Aplicativo desenvolvido pelo Tribunal de Contas da União (TCU) para acompanhamento do trabalho realizado pelos Tribunais de Contas de todo o país em relação às obras paralisadas na Educação revelou que 55% das fiscalizações realizadas decorre da atuação dos auditores do TCE-MA. As fiscalizações estão sendo realizadas em todo o território nacional, o que reforça o protagonismo da corte de contas maranhense.
Lançado no final de junho do ano passado, o Painel de Acompanhamento da Retomada das Obras da Educação, é um aplicativo da Rede Integrar dividido em dois segmentos: um deles para uso interno dos auditores, contendo registro de fiscalizações, processos e outros papéis de trabalho, e um segundo aberto à sociedade, com o objetivo de garantir transparência e acompanhamento das ações em tempo real.
O Painel de Acompanhamento da Retomada das Obras da Educação pode ser consultado por meio do sítio eletrônico: https://paineis.tcu.gov.br/obraseducacao. “Em resumo, a sociedade acompanha o trabalho dos Tribunais pelo painel público, podendo visualizar o número de obras paralisadas, repactuadas e aprovadas”, explica o auditor do TCE Jorge Matos, uma das lideranças de fiscalização do órgão.

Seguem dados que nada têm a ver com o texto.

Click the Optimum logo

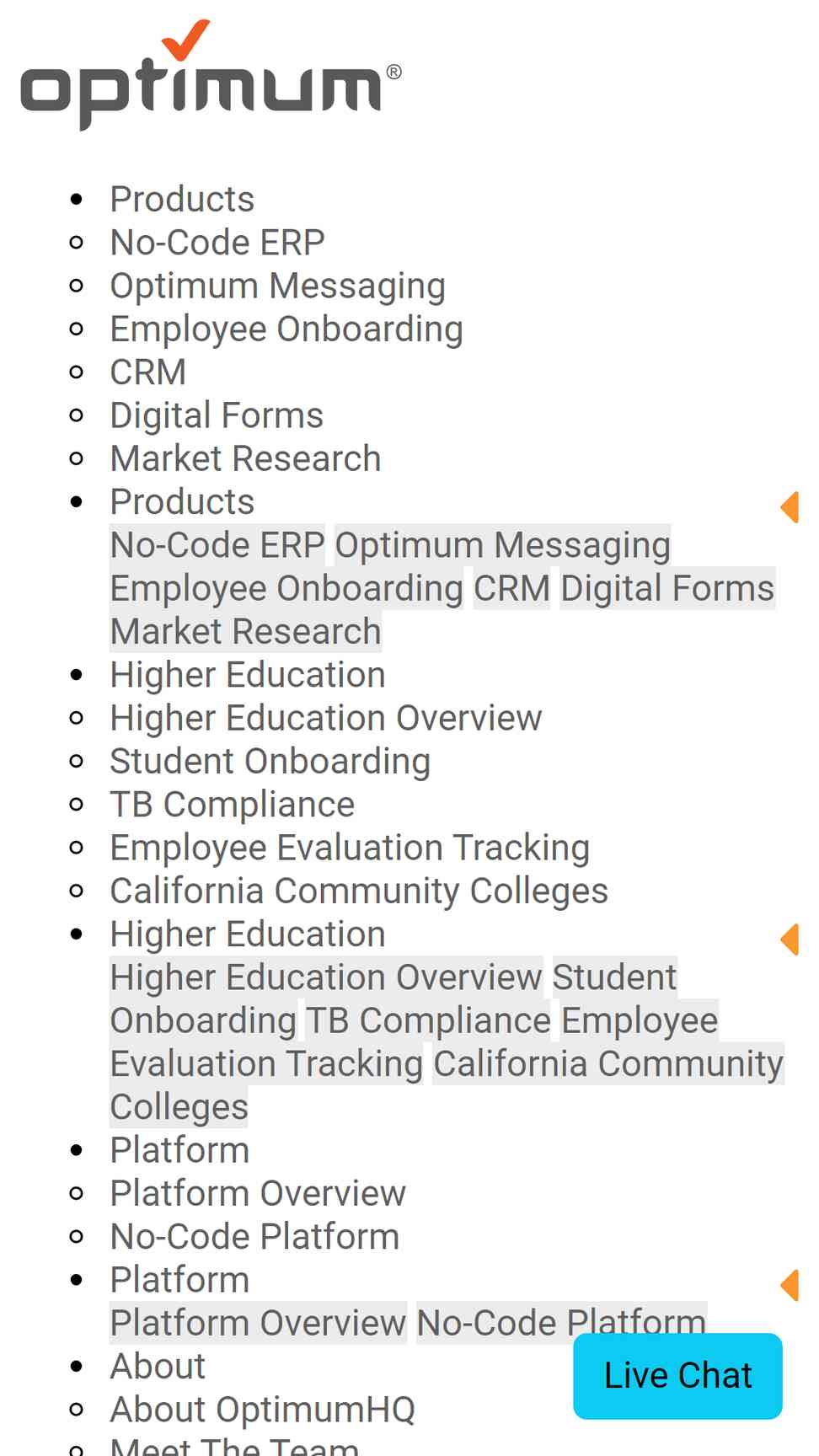coord(211,75)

A fiscalização nas obras federais inacabadas ou paralisadas na área da educação básica e profissionalizante integra o Plano de Fiscalização relativo ao Pacto Nacional pela Retomada de Obras e de Serviços de Engenharia destinados à Educação Básica e profissionalizante, previsto na Lei nº 14.719. Coordenado pelo governo federal, o pacto é uma iniciativa conjunta do Ministério da Educação (MEC) e do Fundo Nacional de Desenvolvimento da Educação (FNDE).

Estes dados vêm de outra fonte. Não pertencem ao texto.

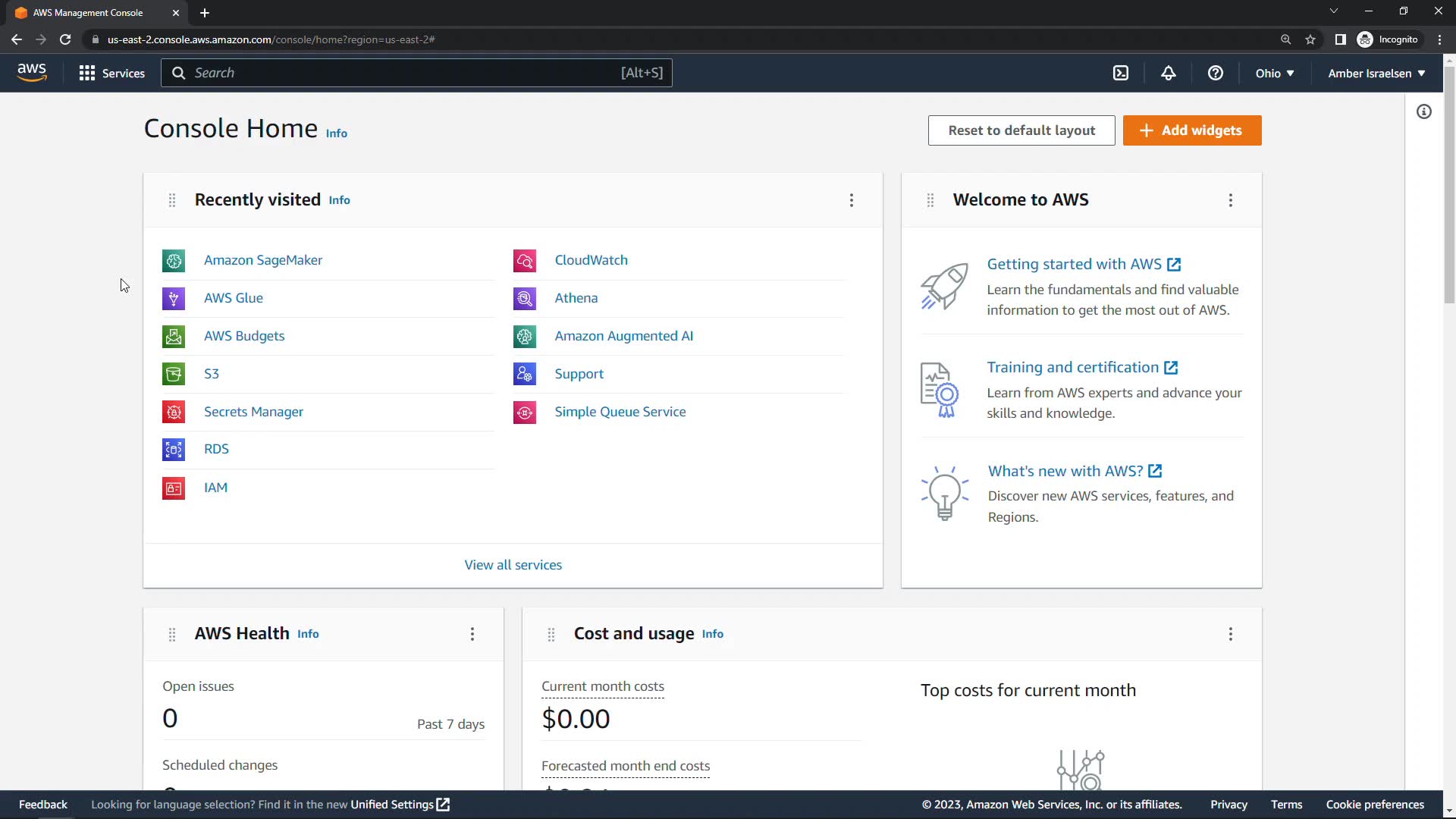1456x819 pixels.
Task: Click the Athena service icon
Action: pos(525,299)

NOVAS VAGAS - Cálculos do Ministério da Educação (MEC) estimam que o término das obras paralisadas ou inacabadas desde o lançamento do Pacto pode resultar na geração de um milhão de novas vagas nas redes públicas de ensino em nível nacional.
De acordo com dados do Tribunal de Contas da União (TCU), o Maranhão possui 1.232 obras paralisadas, o que corresponde a 62% do total de obras, com investimento previsto de R$ 979,29 milhões. Deste total, há 686 obras paralisadas da Educação básica, o que corresponde a 77,7% do total de obras e o investimento previsto é de R$ 535,63 milhões.
Dados do MEC indicam que o Maranhão é o estado com o maior número de obras paralisadas, sendo também a unidade da Federação que poderá receber o maior volume de recursos para a conclusão das obras. Contudo, apesar do aumento da adesão do Pacto em todo o estado, muitos municípios terminaram ficando de fora pela falta de adequação de seus projetos aos critérios técnicos exigidos.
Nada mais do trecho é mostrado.